Consumers. As higher oil prices manifest themselves in downstream prices of gasoline, diesel and other refined petroleum products, they force consumers to shift discretionary spending away from big-ticket purchases of autos, furniture and appliances. Higher oil prices also crimp consumer purchases of nondurables--if you're paying more at the pump, you've got less to spend on shoes, dining out and going to the movies. In many respects, higher oil prices act as a tax on consumers, and most of those dollars move out of the United States.
Consumer demand for gasoline is the biggest end-use category. American consumers purchased 172.2 billion gallons of gasoline in 2011, spending just over $400 billion, excluding federal and state taxes. Each 50 cent increase in the price of gasoline adds almost $60 billion to annual consumer bills, roughly the spike over the past few weeks. In the short-term, the price elasticity of demand for gasoline is fairly inelastic (not sensitive). The most immediate response is for consumers to alter their behavior. Households reduce their leisure driving and use more public transportation. Additionally, consumers shift more transportation fuel purchases to alternatives such as a higher blend of ethanol.

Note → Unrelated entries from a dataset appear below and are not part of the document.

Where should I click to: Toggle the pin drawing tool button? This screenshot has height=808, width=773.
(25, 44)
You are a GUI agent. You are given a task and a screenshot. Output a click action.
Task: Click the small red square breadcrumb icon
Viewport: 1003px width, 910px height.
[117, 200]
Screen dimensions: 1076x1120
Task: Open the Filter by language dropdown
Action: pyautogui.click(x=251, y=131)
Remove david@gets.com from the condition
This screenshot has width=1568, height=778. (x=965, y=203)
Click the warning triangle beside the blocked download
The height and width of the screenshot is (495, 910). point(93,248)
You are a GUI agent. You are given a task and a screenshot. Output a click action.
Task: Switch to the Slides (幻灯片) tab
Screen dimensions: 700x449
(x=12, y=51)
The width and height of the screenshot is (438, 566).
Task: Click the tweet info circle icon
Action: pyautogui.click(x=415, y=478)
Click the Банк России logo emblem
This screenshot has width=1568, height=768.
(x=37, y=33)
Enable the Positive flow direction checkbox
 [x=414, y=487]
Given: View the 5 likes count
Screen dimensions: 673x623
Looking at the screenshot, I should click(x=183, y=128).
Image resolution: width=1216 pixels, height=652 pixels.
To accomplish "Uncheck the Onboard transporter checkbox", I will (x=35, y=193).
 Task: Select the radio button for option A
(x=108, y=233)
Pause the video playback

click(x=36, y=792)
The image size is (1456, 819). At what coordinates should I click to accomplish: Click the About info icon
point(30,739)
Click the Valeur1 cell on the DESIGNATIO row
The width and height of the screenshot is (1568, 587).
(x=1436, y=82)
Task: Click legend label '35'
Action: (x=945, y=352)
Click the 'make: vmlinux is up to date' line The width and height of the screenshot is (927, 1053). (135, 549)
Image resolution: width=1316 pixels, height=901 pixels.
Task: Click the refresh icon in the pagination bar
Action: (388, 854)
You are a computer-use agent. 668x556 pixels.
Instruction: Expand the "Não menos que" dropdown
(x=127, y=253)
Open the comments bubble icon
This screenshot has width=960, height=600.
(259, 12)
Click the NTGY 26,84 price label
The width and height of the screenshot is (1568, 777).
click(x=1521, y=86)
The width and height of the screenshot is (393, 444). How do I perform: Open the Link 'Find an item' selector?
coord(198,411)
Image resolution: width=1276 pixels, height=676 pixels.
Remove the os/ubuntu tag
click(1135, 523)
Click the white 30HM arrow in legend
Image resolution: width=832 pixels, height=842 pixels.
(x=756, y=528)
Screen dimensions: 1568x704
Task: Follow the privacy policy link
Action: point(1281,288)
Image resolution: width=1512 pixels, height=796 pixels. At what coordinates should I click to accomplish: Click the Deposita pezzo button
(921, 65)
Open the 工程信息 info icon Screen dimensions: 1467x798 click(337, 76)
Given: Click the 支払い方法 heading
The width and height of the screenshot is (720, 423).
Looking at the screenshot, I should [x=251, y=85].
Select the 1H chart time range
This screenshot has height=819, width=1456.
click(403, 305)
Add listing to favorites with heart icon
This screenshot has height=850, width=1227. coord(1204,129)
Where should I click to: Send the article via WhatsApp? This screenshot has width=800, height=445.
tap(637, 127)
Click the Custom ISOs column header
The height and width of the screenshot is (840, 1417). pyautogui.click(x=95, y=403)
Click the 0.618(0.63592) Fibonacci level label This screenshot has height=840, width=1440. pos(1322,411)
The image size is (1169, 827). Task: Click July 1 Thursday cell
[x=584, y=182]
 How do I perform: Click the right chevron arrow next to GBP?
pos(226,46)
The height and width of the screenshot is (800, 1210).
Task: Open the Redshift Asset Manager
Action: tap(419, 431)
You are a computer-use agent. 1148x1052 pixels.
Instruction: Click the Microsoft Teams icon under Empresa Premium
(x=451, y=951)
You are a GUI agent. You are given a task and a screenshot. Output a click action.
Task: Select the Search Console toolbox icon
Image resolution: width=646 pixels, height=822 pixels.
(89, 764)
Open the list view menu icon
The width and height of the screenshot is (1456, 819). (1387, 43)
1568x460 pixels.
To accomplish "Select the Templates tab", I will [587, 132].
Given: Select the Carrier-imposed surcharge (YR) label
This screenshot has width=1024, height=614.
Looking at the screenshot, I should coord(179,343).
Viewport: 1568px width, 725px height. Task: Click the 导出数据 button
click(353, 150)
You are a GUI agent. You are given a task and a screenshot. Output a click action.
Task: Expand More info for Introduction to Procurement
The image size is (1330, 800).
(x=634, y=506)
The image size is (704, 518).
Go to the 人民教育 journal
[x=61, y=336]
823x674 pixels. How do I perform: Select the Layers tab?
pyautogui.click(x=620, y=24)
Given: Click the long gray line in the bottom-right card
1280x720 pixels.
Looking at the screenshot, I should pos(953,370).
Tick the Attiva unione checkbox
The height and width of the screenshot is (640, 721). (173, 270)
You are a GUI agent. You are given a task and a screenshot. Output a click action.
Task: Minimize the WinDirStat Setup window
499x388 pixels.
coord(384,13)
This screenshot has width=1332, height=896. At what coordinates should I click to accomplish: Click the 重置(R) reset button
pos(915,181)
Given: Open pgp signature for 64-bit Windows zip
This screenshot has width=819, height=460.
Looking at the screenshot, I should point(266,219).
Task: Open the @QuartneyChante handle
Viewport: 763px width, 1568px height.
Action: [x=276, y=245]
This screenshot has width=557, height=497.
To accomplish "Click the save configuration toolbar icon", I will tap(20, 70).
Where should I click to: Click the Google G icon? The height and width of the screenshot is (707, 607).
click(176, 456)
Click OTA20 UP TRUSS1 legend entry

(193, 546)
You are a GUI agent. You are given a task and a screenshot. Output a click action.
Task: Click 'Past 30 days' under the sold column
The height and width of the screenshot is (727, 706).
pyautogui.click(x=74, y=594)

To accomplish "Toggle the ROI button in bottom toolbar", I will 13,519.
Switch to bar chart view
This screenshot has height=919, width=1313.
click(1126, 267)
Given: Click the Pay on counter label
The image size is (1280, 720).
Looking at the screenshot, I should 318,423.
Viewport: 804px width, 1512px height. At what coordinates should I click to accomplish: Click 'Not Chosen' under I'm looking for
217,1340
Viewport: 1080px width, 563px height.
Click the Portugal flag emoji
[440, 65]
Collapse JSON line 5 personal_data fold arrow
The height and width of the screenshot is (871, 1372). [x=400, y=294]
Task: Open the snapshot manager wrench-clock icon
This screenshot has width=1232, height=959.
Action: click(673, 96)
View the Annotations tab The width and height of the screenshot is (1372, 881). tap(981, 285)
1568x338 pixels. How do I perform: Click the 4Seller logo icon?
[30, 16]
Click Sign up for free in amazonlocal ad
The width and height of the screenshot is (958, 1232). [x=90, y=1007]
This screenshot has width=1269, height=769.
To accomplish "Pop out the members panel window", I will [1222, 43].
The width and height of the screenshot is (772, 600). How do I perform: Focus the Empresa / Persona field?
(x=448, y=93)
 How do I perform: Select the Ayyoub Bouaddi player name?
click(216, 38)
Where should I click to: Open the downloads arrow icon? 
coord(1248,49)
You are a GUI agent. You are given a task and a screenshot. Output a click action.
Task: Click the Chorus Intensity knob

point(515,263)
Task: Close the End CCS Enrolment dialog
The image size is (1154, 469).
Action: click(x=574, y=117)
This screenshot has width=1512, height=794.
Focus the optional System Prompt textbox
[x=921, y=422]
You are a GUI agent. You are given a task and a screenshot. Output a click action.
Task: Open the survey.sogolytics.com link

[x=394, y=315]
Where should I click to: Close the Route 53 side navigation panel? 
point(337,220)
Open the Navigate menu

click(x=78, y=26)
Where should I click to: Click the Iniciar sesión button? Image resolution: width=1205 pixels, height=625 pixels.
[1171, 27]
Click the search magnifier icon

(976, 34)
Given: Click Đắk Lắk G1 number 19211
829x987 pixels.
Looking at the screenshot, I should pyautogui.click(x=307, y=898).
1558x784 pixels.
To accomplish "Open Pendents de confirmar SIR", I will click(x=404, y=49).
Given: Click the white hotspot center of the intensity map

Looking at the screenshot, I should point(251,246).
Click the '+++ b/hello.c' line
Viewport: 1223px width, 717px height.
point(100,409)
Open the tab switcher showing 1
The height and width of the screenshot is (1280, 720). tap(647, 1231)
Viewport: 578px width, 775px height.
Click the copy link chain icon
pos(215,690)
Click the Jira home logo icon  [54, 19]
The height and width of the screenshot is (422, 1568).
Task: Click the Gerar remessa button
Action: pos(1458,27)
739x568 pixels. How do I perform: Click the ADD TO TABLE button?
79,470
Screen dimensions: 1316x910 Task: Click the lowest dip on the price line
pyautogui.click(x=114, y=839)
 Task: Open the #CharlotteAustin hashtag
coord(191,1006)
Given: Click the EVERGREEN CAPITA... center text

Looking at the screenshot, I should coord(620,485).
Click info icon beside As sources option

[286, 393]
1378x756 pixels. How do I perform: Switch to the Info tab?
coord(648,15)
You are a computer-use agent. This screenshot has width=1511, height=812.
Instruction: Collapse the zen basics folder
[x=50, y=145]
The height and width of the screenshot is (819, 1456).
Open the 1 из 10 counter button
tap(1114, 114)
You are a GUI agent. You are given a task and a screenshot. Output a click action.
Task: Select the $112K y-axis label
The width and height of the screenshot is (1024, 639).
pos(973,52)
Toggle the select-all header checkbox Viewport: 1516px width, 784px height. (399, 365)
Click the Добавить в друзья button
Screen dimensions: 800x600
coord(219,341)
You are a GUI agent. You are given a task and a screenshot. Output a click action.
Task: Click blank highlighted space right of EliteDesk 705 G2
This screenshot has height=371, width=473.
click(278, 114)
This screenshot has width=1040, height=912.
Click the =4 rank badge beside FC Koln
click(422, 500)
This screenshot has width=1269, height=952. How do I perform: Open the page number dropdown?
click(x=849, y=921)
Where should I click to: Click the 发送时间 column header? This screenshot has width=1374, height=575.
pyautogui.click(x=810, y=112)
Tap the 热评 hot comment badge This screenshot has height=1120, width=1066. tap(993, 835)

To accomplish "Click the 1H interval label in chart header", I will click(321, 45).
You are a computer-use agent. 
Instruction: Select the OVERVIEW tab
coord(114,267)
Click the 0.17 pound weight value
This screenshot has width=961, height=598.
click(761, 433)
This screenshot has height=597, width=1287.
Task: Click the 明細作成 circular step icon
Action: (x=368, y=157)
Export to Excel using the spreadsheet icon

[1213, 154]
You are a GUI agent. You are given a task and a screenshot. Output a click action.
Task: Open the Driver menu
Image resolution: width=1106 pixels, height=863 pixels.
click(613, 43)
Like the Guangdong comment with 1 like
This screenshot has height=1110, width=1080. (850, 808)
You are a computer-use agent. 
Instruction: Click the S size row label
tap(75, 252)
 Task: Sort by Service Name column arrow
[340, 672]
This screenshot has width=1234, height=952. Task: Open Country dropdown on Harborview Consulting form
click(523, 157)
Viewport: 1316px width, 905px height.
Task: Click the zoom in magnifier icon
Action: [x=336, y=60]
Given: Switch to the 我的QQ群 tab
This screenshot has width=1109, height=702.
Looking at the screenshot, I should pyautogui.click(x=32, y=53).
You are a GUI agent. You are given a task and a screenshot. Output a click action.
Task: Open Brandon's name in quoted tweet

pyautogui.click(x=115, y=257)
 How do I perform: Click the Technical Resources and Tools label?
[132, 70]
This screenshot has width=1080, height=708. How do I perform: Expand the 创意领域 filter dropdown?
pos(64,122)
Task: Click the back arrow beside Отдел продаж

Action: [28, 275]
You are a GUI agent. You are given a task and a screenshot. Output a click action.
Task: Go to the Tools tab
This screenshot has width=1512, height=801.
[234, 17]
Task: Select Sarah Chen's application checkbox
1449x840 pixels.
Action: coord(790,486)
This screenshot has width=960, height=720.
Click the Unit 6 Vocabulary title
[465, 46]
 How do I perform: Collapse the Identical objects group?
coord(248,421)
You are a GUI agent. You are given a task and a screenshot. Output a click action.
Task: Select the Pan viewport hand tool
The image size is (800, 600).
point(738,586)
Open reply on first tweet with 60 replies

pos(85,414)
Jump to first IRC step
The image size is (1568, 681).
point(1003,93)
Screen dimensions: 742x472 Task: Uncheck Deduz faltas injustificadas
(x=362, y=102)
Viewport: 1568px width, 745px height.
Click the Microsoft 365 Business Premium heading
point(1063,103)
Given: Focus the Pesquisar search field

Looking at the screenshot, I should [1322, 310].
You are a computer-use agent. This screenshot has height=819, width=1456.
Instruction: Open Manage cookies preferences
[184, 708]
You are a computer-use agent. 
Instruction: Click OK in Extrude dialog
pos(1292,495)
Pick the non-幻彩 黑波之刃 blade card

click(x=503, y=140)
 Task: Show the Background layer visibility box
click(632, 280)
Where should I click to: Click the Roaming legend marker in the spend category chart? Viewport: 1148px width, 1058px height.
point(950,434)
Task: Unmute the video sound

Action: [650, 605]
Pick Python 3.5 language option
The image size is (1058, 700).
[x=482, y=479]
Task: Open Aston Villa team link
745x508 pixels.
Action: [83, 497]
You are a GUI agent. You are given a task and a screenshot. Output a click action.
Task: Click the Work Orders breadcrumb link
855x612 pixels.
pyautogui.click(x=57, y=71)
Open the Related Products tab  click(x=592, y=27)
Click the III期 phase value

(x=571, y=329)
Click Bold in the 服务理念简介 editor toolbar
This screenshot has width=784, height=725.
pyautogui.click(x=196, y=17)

Consumers have adjusted their spending patterns on gasoline since the 2007 spike in prices. On a per capita basis, consumer demand has fallen from 610 gallons in 2006 to about 550 at the end of 2011 (see chart), a reduction of almost 10 percent. Overall, consumption of gasoline is down by nearly 7 percent over the same period.
Businesses. Escalating oil prices also feed into the economy through higher input costs for energy-intensive firms. Supply chains spread the cost throughout the economy as businesses that consume lots of oil attempt to raise their prices in an effort to maintain profit margins. For example, higher oil prices increase the production cost of fertilizers and food processing and are passed on to consumers as higher prices at the grocery store. As these cost increases ripple across multiple supply chains, they can push core inflation higher - if the oil price increase is sustained.
It is not only good short-term news that consumers have cut their purchases of gasoline since the 2007 jump in prices; it's even better long-term news for the broader economy. As the chart above shows, the U.S. economy doesn't require as much oil to produce a given level of GDP as it did prior to the first oil price shock (OPEC I) in 1973-74. Oil consumption (average barrels per day) per $1 million of real GDP dropped from 3.34 in 1975 to 1.46 in 2010, a 56.2 percent drop. A confluence of factors contributed to this, ranging from the introduction of more energy-efficient capital equipment and transportation vehicles to natural gas replacing oil in electricity generation. Oil accounts for miniscule share of electricity generation (less than 1 percent), the biggest reduction of any end-use segment since OPEC I.